— Task requirements —
Check each line of the listing below for the string "beside", and give only how many lines hold it.

— Records shown —
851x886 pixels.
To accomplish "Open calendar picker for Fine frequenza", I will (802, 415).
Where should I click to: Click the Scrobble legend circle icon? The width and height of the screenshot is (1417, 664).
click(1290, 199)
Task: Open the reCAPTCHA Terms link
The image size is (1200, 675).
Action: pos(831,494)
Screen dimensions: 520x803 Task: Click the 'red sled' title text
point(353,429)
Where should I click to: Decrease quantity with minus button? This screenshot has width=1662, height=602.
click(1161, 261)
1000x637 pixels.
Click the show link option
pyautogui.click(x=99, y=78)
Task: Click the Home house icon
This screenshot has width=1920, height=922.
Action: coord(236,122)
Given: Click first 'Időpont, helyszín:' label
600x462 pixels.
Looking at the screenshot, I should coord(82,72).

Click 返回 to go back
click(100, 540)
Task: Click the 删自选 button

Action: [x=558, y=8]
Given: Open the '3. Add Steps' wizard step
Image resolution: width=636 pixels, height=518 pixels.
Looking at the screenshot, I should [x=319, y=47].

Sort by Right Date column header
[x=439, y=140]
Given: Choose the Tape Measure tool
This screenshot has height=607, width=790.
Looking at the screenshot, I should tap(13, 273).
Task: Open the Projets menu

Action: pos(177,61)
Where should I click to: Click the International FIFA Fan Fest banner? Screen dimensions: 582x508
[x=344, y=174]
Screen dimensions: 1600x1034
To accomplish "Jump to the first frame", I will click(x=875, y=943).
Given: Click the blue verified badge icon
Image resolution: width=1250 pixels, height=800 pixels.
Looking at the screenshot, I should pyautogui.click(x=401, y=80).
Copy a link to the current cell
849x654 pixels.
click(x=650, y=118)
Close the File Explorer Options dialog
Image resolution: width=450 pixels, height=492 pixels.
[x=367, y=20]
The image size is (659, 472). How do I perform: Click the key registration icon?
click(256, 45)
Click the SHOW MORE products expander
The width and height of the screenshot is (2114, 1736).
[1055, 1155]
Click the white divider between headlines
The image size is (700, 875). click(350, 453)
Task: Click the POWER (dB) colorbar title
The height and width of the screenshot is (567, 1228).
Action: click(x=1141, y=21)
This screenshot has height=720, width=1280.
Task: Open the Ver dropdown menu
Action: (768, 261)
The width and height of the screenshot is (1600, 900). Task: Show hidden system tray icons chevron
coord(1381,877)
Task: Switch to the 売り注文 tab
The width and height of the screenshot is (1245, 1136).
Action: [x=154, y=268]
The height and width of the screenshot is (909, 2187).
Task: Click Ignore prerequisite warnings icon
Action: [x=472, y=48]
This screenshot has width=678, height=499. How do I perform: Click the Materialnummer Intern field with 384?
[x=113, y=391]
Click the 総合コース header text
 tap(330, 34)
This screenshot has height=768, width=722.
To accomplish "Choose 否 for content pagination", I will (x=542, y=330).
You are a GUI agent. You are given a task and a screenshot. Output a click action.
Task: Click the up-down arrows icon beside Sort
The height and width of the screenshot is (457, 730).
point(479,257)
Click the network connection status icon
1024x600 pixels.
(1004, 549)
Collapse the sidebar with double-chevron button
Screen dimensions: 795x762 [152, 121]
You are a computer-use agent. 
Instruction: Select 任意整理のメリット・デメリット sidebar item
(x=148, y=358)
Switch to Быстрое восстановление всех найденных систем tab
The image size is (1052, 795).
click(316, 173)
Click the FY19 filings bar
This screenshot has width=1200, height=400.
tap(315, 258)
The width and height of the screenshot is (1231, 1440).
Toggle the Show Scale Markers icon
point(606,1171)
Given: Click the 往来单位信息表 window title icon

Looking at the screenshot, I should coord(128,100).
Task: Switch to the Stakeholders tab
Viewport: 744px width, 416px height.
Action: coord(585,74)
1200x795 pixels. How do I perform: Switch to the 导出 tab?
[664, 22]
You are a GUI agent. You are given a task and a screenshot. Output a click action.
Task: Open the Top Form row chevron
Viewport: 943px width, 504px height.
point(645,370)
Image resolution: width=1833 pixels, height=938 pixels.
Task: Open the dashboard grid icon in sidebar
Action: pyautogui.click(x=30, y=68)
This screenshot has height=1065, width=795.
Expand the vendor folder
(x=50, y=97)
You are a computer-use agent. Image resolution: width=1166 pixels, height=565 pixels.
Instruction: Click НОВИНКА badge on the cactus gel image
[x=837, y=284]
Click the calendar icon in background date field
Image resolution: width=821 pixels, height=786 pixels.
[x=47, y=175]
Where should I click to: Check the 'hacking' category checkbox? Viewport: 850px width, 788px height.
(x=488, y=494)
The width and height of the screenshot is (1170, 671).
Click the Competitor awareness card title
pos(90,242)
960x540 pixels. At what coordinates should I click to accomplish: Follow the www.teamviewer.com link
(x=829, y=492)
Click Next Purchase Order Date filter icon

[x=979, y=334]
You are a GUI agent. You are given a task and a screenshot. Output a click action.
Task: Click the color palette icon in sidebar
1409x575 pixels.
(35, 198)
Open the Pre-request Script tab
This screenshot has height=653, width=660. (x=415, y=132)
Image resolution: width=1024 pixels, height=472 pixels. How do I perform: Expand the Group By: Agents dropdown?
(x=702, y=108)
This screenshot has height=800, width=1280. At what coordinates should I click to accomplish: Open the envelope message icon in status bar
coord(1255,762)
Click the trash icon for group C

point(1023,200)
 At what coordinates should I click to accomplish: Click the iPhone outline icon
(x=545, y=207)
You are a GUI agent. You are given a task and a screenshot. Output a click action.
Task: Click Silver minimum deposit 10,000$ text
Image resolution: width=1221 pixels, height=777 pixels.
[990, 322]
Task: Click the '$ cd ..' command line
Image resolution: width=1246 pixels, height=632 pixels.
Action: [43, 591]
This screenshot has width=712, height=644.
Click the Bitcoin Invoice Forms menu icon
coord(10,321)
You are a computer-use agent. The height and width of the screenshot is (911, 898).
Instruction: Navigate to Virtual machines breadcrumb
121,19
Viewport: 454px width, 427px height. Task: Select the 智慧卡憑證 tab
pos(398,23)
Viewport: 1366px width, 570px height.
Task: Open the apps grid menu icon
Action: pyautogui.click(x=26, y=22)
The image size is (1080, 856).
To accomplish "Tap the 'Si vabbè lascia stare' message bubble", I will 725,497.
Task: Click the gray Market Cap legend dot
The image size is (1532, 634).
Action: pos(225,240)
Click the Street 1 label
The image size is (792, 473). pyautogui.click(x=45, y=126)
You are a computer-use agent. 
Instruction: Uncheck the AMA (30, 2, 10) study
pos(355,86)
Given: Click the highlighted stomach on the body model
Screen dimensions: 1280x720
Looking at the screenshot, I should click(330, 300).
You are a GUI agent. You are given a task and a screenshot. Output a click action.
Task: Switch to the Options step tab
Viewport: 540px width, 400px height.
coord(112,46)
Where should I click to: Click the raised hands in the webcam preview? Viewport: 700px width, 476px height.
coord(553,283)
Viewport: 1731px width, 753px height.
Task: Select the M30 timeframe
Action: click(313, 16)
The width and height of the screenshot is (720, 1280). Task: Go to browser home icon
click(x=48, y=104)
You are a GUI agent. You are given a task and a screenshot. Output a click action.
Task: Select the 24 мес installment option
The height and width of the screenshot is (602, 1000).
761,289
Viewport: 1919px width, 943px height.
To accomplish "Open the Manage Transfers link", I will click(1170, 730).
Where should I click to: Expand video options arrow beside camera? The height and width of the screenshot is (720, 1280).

— Completed exercise —
2